This study builds on prior work which demonstrated that convenience stores provide greater spatial access (distance and number of shopping opportunities) than traditional food stores [3, 12], and convenience stores expose children and families to a larger assortment of less-healthy foods and beverages compared to healthier options . However, few studies have attempted to examine the relationship between retail food stores and the availability of nutrients in the household. Findings from the current study expand the understanding of the relationship between the local food environment and household nutrient availability. This is apparently the first study to document the relationships of food store access, food shopping behaviors, food and nutrition assistance programs, and AE-adjusted nutrients present in the household.
There are a number of key findings. First, spatial access, in terms of proximity (distance to the nearest food store), was significant only for convenience stores, not for traditional (supercenters, supermarkets, or grocery stores) or non-traditional food stores (dollar or discount stores). A greater distance to the nearest convenience store was associated with reduced household amounts of total energy, vitamin D, total sugar, added sugar, total fat, and saturated fat. Second, frequency of shopping at a main grocery store or dollar/discount store was not associated with household food supplies; however, households in which the child purchased food from a convenience store on his/her own at least once a week had increased amounts of total energy, protein, sodium, fat, and saturated fat. Finally, NSLP participation was associated with lower amounts of present nutrients compared to households that did not participate in the NSLP. This suggests that households that participate in NSLP may reduce their household food supplies since meals are provided for their children in school.

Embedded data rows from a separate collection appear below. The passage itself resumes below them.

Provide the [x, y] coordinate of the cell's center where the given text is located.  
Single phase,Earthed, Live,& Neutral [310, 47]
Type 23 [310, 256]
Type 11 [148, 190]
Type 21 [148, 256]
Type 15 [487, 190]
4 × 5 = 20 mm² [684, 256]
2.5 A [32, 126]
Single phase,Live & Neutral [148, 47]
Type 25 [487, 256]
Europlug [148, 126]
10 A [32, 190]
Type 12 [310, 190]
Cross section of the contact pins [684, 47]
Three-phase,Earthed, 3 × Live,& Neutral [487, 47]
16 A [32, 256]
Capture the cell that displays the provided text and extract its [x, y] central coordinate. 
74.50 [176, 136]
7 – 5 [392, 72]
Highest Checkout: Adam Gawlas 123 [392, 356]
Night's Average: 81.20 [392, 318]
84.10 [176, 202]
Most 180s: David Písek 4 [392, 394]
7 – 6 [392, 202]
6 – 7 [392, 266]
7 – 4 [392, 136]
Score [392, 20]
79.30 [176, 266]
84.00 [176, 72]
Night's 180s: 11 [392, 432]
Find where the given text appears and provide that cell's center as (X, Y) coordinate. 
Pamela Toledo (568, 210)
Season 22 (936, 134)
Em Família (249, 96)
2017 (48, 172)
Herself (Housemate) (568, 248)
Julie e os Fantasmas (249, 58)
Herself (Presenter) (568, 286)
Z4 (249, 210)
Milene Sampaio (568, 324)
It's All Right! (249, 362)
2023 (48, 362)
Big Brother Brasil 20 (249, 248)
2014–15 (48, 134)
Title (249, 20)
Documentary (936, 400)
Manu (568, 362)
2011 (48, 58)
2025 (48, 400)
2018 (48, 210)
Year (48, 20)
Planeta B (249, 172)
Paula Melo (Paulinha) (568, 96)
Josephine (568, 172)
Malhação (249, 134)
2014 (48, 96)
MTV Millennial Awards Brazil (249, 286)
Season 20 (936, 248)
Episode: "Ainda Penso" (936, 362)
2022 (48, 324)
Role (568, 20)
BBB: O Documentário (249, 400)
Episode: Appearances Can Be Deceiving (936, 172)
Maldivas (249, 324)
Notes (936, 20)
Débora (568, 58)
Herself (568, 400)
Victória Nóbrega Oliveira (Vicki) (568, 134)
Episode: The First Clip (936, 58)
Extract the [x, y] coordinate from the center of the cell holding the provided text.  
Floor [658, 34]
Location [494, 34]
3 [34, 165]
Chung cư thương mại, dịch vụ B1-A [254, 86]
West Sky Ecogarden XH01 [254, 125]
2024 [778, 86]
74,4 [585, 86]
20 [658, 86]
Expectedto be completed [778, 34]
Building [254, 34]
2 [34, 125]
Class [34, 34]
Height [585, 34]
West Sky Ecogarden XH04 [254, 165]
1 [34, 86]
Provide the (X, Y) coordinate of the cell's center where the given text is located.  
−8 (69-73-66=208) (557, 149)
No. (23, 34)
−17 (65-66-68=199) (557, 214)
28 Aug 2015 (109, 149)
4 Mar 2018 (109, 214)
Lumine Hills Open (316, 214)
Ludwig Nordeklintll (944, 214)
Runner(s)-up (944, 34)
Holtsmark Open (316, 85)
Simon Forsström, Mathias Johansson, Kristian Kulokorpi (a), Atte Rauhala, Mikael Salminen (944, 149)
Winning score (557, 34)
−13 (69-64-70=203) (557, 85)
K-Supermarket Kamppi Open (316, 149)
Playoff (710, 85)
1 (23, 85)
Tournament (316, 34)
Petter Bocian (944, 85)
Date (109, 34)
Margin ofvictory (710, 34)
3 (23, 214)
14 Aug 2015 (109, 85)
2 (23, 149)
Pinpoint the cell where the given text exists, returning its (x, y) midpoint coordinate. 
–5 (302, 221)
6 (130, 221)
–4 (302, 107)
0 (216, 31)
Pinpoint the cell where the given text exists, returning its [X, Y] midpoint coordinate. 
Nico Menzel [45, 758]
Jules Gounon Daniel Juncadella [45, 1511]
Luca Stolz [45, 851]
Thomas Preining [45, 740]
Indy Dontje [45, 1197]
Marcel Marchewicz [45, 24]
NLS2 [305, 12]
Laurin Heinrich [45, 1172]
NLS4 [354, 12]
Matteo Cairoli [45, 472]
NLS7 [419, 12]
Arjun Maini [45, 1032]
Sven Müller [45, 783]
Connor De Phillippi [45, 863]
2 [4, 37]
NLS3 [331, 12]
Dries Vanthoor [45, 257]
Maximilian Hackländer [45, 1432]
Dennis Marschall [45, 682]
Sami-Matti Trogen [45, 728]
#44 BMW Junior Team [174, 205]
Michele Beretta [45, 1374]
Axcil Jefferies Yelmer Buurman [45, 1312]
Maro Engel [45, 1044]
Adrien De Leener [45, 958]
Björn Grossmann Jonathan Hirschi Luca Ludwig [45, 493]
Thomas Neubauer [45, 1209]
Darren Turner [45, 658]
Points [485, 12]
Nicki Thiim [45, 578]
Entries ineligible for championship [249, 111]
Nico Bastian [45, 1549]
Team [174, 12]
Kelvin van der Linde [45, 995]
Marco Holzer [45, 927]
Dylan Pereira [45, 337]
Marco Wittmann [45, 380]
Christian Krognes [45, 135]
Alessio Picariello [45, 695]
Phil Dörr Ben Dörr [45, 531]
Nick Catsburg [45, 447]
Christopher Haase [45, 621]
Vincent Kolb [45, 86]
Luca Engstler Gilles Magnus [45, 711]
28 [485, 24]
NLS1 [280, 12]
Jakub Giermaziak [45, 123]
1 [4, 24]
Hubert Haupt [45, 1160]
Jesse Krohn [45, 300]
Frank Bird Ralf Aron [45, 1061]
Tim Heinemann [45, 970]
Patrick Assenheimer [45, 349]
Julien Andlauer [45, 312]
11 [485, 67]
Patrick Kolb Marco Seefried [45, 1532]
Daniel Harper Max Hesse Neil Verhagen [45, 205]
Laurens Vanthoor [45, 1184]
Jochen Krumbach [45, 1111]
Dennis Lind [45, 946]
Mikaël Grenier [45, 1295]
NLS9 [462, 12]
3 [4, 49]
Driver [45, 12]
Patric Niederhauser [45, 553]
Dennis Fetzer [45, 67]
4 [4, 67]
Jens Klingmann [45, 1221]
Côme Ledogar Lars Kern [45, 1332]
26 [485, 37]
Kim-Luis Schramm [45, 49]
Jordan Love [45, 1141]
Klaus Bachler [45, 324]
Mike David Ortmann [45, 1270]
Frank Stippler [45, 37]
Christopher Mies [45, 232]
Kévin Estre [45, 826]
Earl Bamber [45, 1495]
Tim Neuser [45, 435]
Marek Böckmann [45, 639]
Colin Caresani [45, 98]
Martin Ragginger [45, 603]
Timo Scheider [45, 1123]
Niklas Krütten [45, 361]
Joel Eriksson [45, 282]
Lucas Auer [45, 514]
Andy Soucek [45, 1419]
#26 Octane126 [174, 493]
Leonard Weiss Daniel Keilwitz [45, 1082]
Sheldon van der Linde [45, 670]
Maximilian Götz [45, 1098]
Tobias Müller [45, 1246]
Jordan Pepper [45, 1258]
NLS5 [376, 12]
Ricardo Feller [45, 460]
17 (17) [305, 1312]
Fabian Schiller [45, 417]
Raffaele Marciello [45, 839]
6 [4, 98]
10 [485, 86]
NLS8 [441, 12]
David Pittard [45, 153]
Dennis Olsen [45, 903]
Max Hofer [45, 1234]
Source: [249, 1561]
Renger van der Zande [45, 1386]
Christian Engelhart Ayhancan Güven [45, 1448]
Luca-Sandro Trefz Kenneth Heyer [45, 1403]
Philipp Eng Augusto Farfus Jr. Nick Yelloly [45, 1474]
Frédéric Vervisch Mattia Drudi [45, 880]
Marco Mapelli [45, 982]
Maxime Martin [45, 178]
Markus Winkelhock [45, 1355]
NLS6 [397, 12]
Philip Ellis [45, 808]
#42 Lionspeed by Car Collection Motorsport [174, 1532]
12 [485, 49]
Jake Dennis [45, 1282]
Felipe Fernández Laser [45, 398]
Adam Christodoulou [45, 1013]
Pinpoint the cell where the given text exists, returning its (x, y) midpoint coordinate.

It could also be that despite NSLP participation, households are still nutrient poor, in the sense that it is helpful to participating children, but it does not extend to other household members. Overall, these findings document that access and utilization of convenience stores reflect nutrient availability in household food supplies among limited-resource families living in Texas border colonias.
The findings are relevant, given that these areas have limited access to supermarkets or stores that offer a variety of foods and residents thus rely on small stores that are conveniently located for frequent replenishment of food and beverage items [3, 21, 43]. It is important to keep in mind that convenience stores are a valuable element of the food environment that provide children and families with increased exposure to sugar-sweetened beverages and snack foods . Interestingly, food security and household income were not associated with household food supplies, and were dropped from the final models. The one non-convenience store food source that was associated with household nutrient availability was the National School Lunch Program and its important role in bolstering household food supplies among vulnerable populations should be emphasized and further examined in future research.
There are a number of strengths to this study, including understanding the experiences of a hard-to-reach Mexican-origin sample, use of Spanish-language data collected in the home by trained promotora-researchers, nutrient analyses from multiple, comprehensive inventories of household food supplies, AE-adjustment of household supplies, and ground-truthed identification and geocoding of traditional, convenience, and non-traditional retail food stores. To our knowledge, this is the first study to examine a relationship between access to and utilization of convenience stores and nutrient availability within home food supplies. However, there are a number of limitations that warrant mention, such as small sample size, cross-sectional study design, and lack of seasonal variation. Despite such limitations, the research is a valuable contribution to the literature and researchers’ and policy-makers’ understanding of the role of convenience stores on household food supplies among Mexican-origin colonia dwellers.